Estimado em 870.465 em 2021, o número de turistas internacionais mais do que duplicou até 2023, ultrapassando os 2 milhões nesse ano. Em 2024, o país tornou-se o destino mais visitado da África Oriental, à frente da Tanzânia, impulsionado pela atratividade das suas paisagens junto ao Oceano Índico, pelos seus sítios naturais, pela sua fauna diversificada e também pelo turismo de negócios.
Esforços públicos crescentes
Embora Miano não detalhe as razões deste crescimento, importa destacar que o ano passado foi marcado por várias medidas destinadas a reforçar a oferta turística e o ambiente de negócios. Após a adoção, em março de 2025, de medidas para facilitar a passagem pelo aeroporto Jomo Kenyatta, em Nairobi — incluindo a eliminação da autorização eletrónica de viagem para cidadãos africanos —, o Conselho de Turismo do Quénia (KTB) lançou, em maio, uma campanha global intitulada «A Journey Through the Wild Heart of East Africa», em parceria com a BBC StoryWorks.

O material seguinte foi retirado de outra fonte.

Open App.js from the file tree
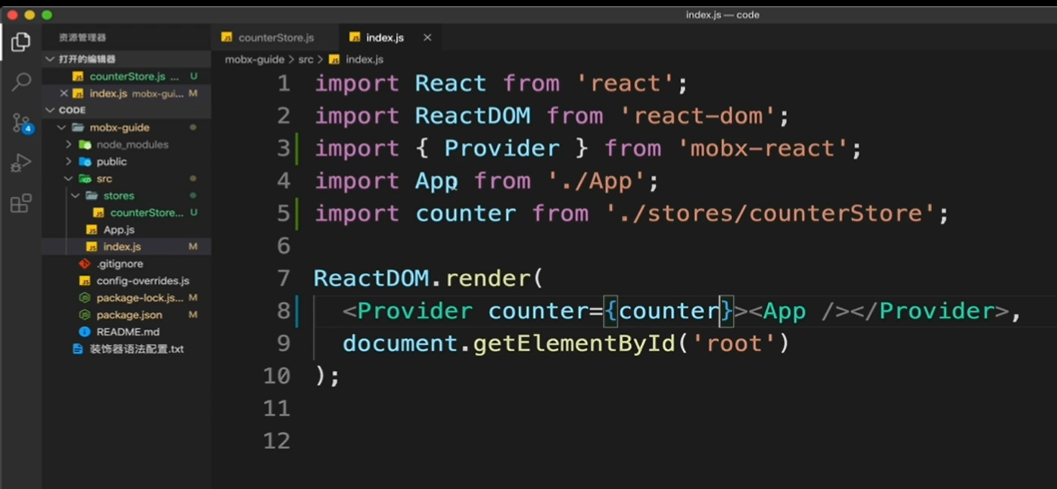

O objetivo foi atrair uma clientela de maior valor acrescentado, ao mesmo tempo que se criam empregos nas zonas rurais através de atividades como caminhadas, desportos ao ar livre, safaris especializados e ecoturismo comunitário. Desde 1 de julho, o governo queniano permite aos cidadãos da maioria dos países africanos entrar no território sem visto e permanecer durante 60 ou 90 dias, consoante o país de origem.
Além disso, em setembro de 2025, o KTB estabeleceu uma parceria estratégica com a Visa, com o objetivo de beneficiar da experiência do gigante americano dos pagamentos em análise de dados e digitalização das transações. Graças à plataforma «Government Insights Hub» da Visa, as autoridades quenianas dispõem agora de ferramentas para analisar os fluxos de visitantes, identificar picos sazonais, preferências regionais e comportamentos de consumo, permitindo ajustar as campanhas de marketing e as prioridades de investimento.

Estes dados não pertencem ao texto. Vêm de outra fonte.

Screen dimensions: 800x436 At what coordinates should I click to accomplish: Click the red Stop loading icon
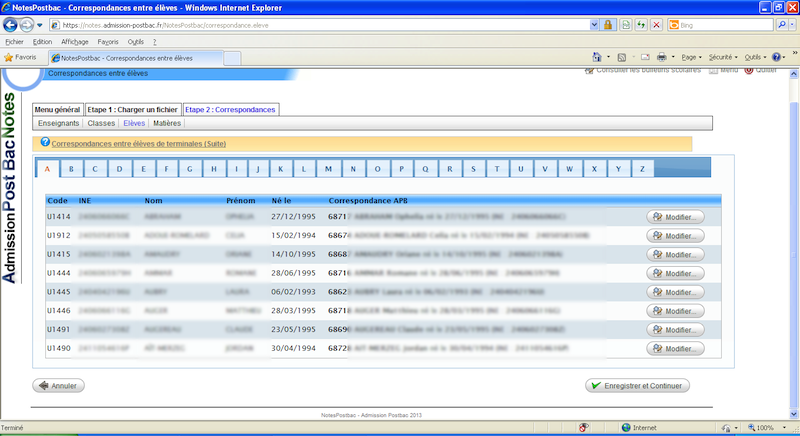[x=656, y=24]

As autoridades fixaram como meta alcançar 5 milhões de visitantes internacionais e 5 milhões de turistas domésticos até 2027. Este nível deverá permitir ao Quénia ganhar vantagem num contexto de concorrência crescente com a Tanzânia e o Uganda, embora ainda fique aquém do desempenho de grandes destinos como o Egito e Marrocos, que investem massivamente em infraestruturas, capacidade hoteleira e campanhas de promoção.